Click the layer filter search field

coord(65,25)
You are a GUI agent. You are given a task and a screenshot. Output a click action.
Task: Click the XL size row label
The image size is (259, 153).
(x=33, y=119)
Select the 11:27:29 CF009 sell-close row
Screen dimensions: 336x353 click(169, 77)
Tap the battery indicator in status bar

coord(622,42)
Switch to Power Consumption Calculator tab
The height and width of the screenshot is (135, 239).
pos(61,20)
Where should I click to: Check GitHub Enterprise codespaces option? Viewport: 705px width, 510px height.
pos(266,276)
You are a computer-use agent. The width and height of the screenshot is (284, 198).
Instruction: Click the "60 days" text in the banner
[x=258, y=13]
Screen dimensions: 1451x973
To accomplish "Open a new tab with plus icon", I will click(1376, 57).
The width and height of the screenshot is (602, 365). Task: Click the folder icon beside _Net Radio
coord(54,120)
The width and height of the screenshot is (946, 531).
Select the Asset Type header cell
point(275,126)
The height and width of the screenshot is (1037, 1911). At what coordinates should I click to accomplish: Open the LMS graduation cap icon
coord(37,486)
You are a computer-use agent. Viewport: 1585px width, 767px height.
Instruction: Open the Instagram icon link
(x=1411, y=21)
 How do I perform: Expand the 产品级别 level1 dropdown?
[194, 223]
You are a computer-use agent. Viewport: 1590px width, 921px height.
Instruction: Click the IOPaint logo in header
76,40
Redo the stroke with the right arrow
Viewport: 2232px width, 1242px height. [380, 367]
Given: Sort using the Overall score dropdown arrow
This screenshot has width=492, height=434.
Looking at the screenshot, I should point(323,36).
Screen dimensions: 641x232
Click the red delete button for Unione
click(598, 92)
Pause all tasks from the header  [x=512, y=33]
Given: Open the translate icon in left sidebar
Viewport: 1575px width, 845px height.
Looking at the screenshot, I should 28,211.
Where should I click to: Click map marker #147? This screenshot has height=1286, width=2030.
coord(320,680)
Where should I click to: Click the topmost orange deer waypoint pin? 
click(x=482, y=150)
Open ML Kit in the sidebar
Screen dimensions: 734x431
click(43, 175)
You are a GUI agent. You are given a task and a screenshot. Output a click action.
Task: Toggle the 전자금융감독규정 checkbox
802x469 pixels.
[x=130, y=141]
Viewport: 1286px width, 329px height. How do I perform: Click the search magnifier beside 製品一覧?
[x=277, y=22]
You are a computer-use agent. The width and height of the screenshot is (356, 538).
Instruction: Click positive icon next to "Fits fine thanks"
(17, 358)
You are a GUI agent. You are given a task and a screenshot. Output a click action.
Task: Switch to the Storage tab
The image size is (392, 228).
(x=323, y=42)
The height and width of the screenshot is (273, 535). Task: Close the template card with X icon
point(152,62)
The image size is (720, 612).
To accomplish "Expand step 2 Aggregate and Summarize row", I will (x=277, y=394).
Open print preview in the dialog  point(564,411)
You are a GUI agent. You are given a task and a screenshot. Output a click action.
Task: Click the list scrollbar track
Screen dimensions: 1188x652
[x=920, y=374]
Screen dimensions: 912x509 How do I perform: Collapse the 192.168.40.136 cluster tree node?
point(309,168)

——

**Task prompt**
Can you copy out the lines verbatim, from the line containing "Screen dimensions: 912x509" through the end of the lines?

**Output for this task**
Screen dimensions: 912x509 How do I perform: Collapse the 192.168.40.136 cluster tree node?
point(309,168)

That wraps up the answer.